MATERIAL PROVIDED:
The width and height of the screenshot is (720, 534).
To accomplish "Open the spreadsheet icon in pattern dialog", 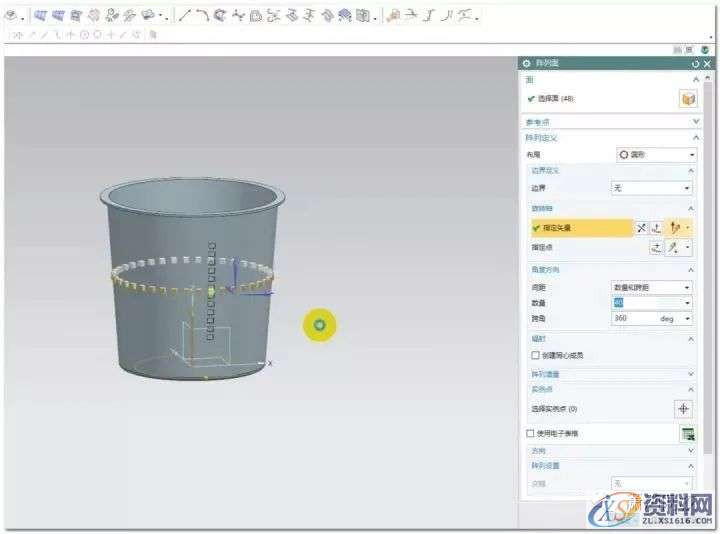I will tap(688, 433).
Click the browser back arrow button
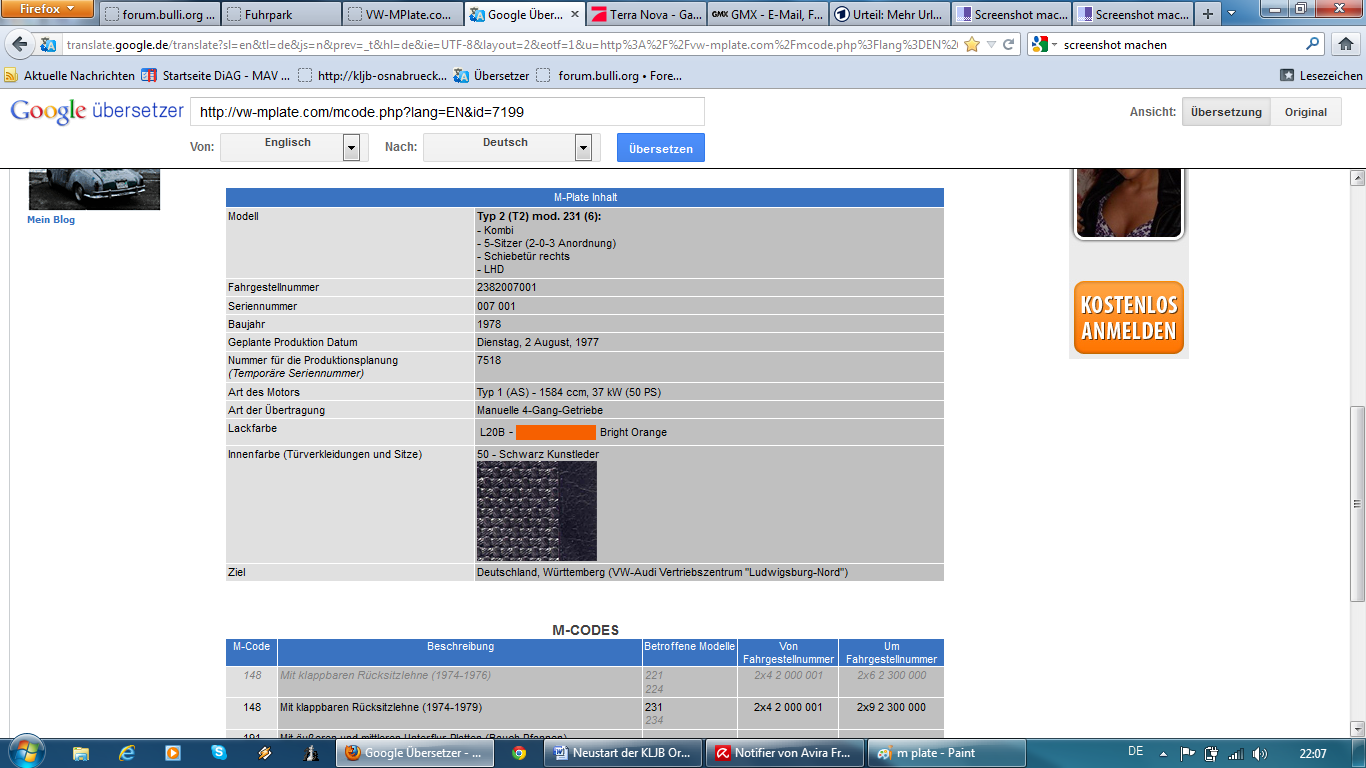 pyautogui.click(x=20, y=45)
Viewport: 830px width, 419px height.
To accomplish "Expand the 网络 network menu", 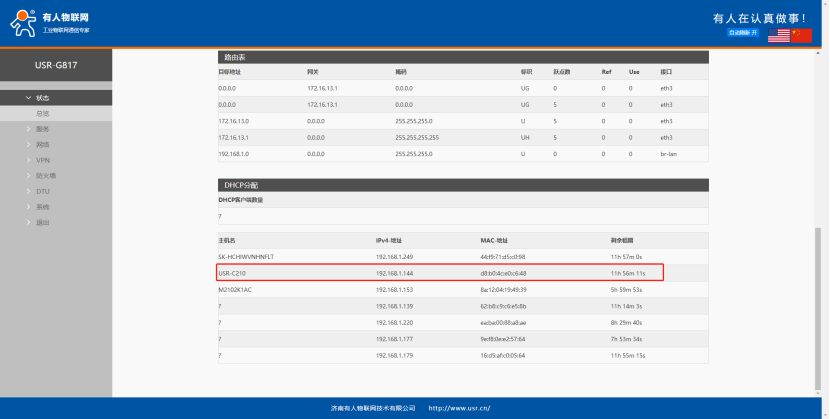I will (x=42, y=144).
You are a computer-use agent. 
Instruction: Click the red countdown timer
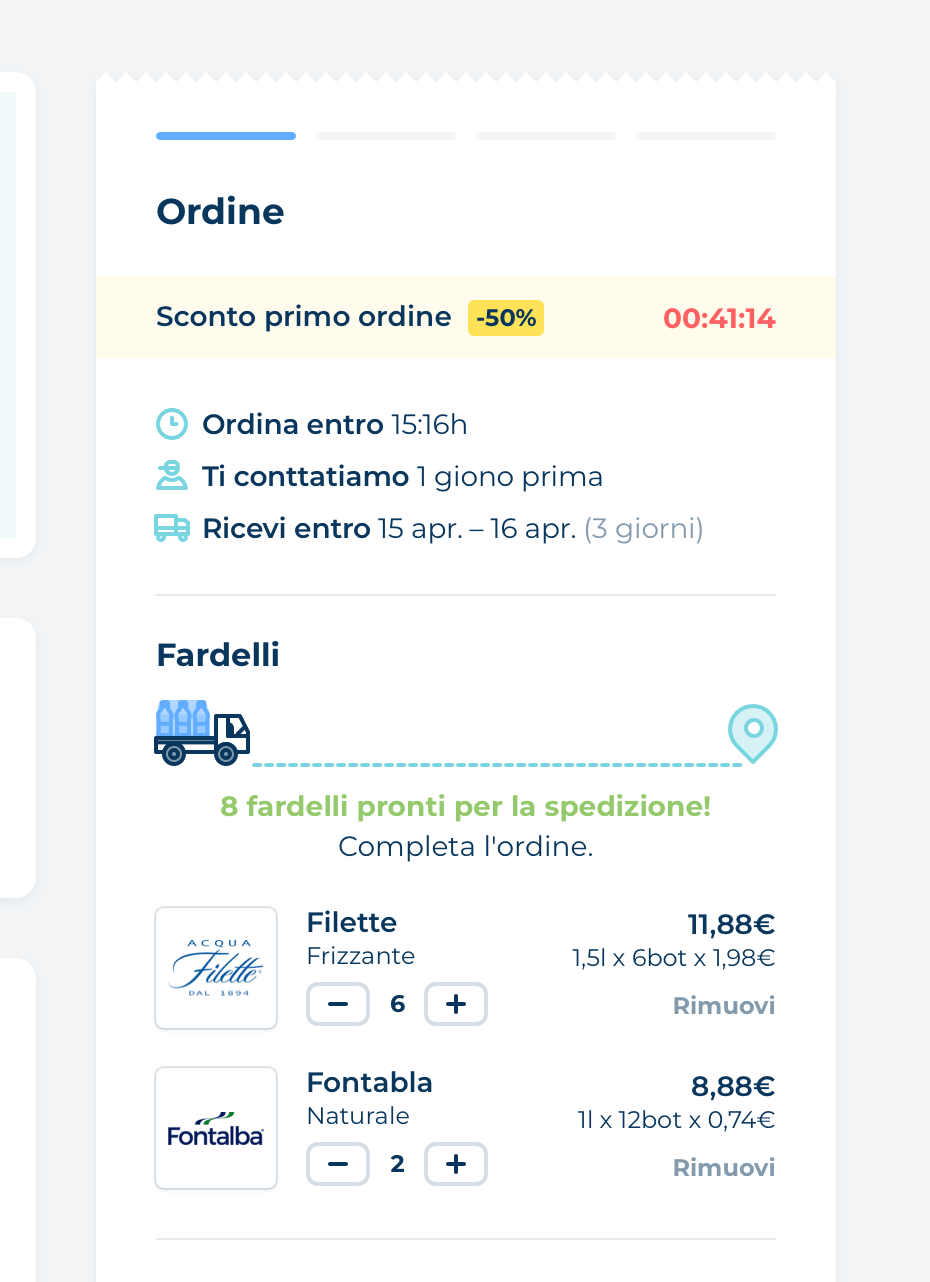coord(719,319)
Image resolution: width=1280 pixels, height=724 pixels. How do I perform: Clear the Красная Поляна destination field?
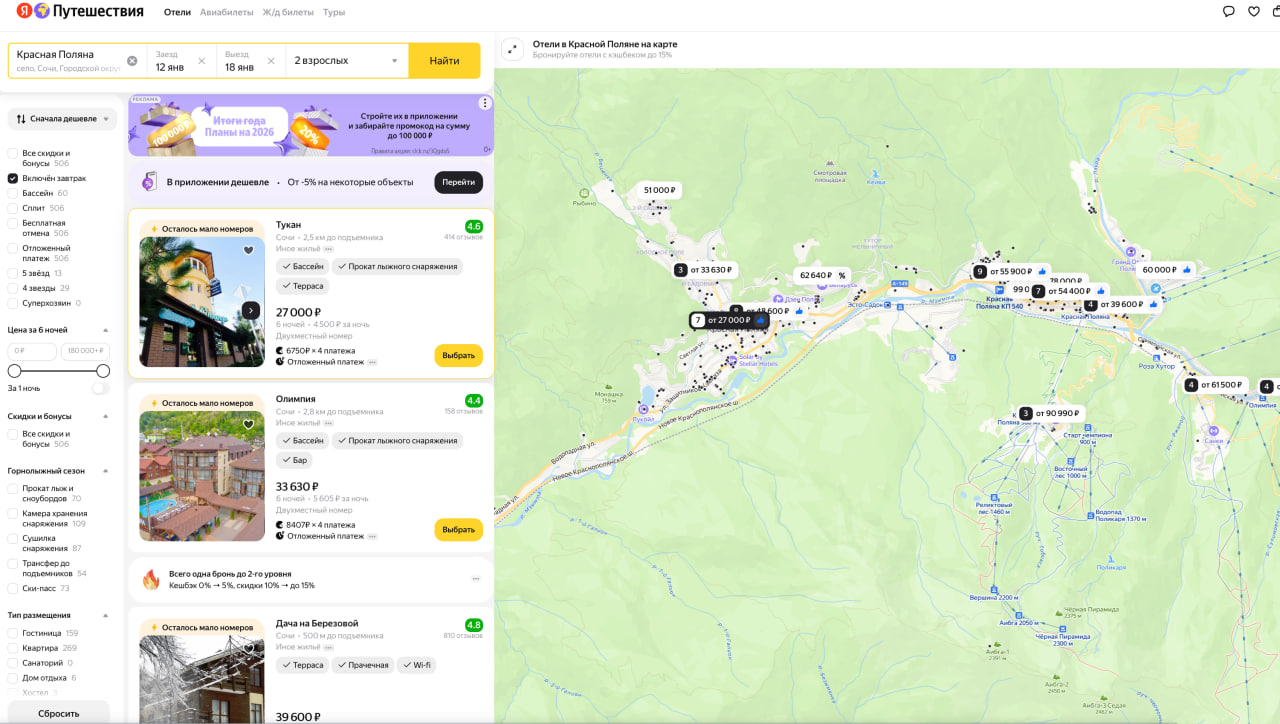pos(132,61)
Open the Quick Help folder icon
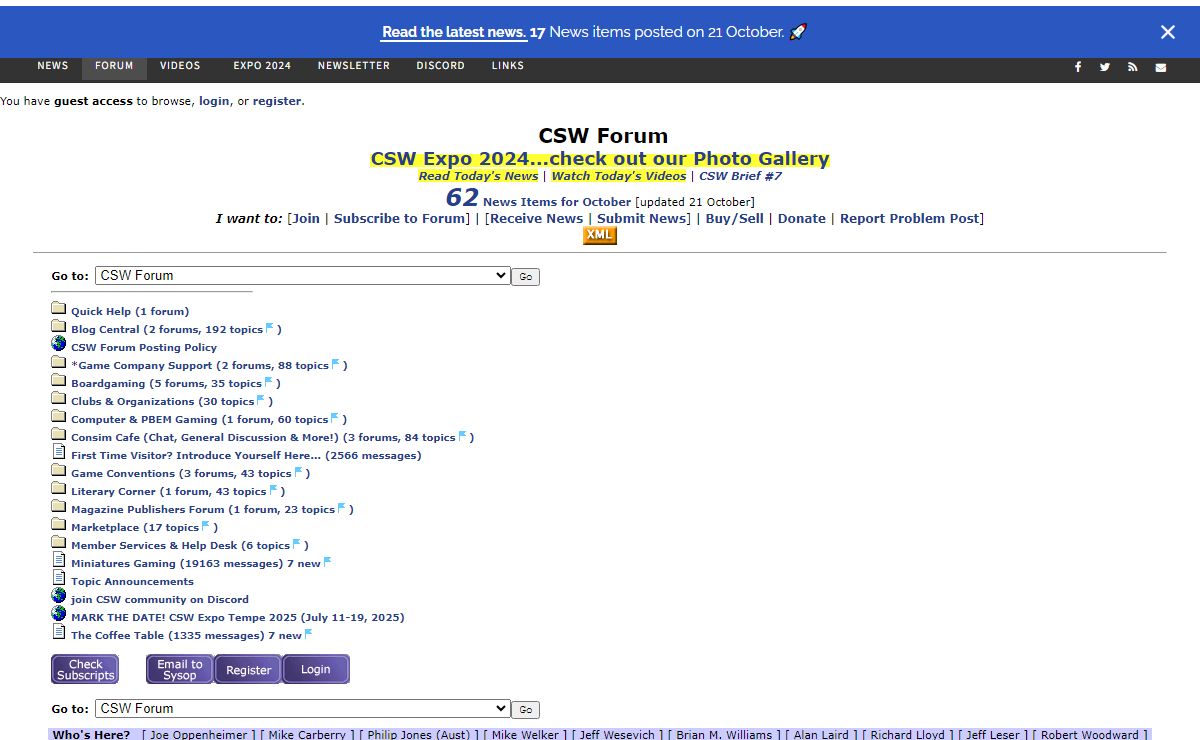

EXERCISE AIM:
In the listing above, find the line containing "Instruction: Click the red countdown timer" and restate it and every later line verbatim, with the pictures left out.

OUTPUT BELOW:
Instruction: Click the red countdown timer
coord(719,319)
Image resolution: width=1280 pixels, height=724 pixels. How do I perform: Clear the Красная Поляна destination field?
pos(132,61)
Open the Quick Help folder icon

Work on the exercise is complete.